Our films opens in Afghanistan where a group of American soldiers, led by Sergeant Benjamin Meyers (Stephen Lord) are on the offensive in search of the leader of some terrorist cel group. Now this scene was a little odd as how I really didn’t see how it played into the rest of the movie other than introducing us to our eventual bad guys, but it really didn’t give us any insight into why our soldiers turned into drug dealing felons other than perhaps to let us know that they’ve seen some bad stuff.

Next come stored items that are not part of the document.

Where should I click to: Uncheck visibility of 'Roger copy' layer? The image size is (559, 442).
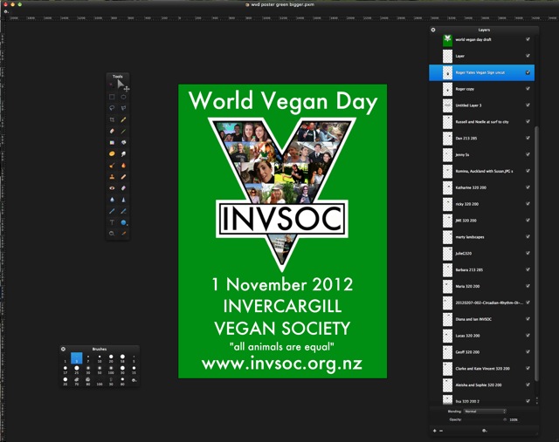(x=528, y=89)
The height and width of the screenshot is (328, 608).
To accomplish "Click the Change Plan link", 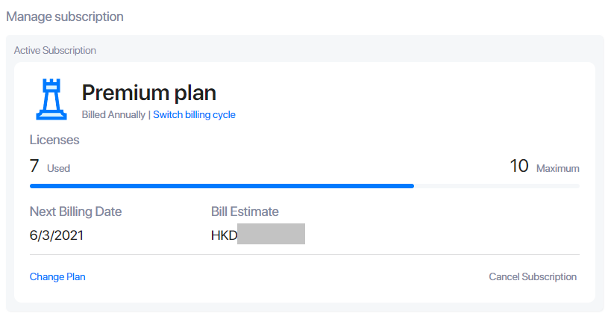I will click(57, 276).
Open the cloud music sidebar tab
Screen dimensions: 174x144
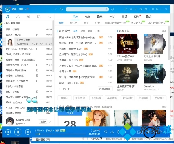tap(18, 17)
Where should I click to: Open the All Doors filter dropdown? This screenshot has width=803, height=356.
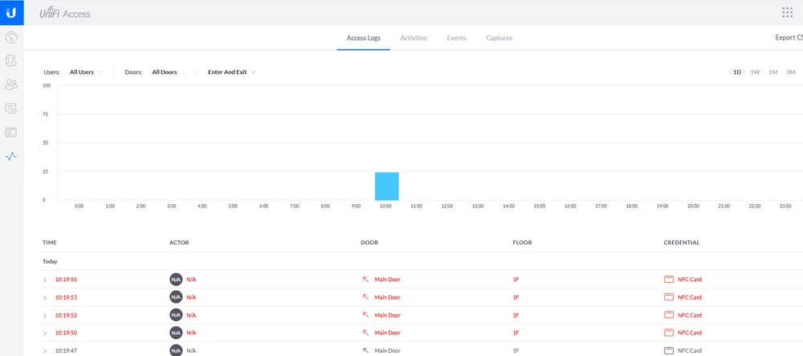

Anyway, this leads us to our hero Jack Robideaux (Van Damme) who has just been transferred from New Orleans to this sleepy New Mexico town that has become a hot

bed of drug trafficking activity due to it’s proximity to the Mexican border. Robideaux is a strange one as he travels with a pet bunny pretty much everywhere he goes, keeps to himself and flashbacks occasionally to what we’re pretty certain is a tortured past. His new boss, Sheriff Ramona Garcia (Natalie Robb), is none to amused with her new charge, particularly after he spectacularly kicks the collective asses of a bar full hooligans without barely getting out of his chair, but considering the issues that her department is swamped with, she’ll take the help.

As it turns out our soldiers from the first scene have become disillusioned mercenaries for hire who are facilitating the throughput of drugs into our great nation, through some rather nefarious means, and through some double dealing have managed to place themselves in position to actually take over these operations as opposed to merely assisting. This thrusts these soldiers head first into Jack’s path who for some reason is one angry ass dude and seems to have a personal vendetta against these ex-soldiers, so much so that they are convinced he’s some kind high level government operative charged with bringing them down. It’s just not all that complex bro, because it’s just one angry silent ass dude, along with his hostile female sidekick who will be knocked unconscious soon and set aside, against you and your throng of highly skilled, highly trained special ops United States government subsidized mercenaries. And you think you have chance. That makes me laugh.

‘The Shepherd: Border Patrol’ is another decent effort from Van Damme though I would say that his previous film, ‘Until Death’ was better despite the fact that Stephen Rae was in it. And as I have said previously, that amongst the three kings of the genre, though Snipes and Seagal are arguably better actors (and I do mean arguably) Van Damme has made the better movies with decent fare such as ‘Wake of Death’ though a large part of that was the presence of Simon Yam and the surprising ‘Second in Command’. We’ll casually ignore ‘The Hard Corps’.

‘The Shepherd’ pretty much delivers exactly what you would expect from an action flick with plenty of shooting, killing, explosions car crashes and the added benefit of having Isaac Florentine directing your flick which means you will have some above average fight sequences. Florentine probably choreographs a fight scene better than anybody outside of China or Hong Kong and though the fight sequences that were here were very good, I just would have liked to have seen more of them. Florentine isn’t nearly as adept at shooting pure action sequences as the gun battles often lacked spark and tended to get a bit tedious at times and it probably didn’t help that Van Damme seemed fairly bored with the whole thing, except when there was a fist fight then he snapped to life. It also helped this film that Scott Adkins was cast as one of the lead bad guys as he showed quite ably in ‘Undisputed 2’ going toe to toe with Michael Jai White that he is an athletic marvel. Though it seemed a bit unlikely that in reality my man from Brussels could kick Adkins ass, Van Damme’s name is above the title so we know how that has to go down. It’s just a matter of time before Adkins becomes his own DTV hero anyway.

Though there was some unevenness in ‘The Shepherd: Border Patrol’ and the story was a bit hole ridden as most action flick stories tend to be, it was still entertaining and was highlighted by some really nice fighting scenes. Like I’m going to sign some damn petition to stop stuff like this from being delivered to my doorstep. Like hell.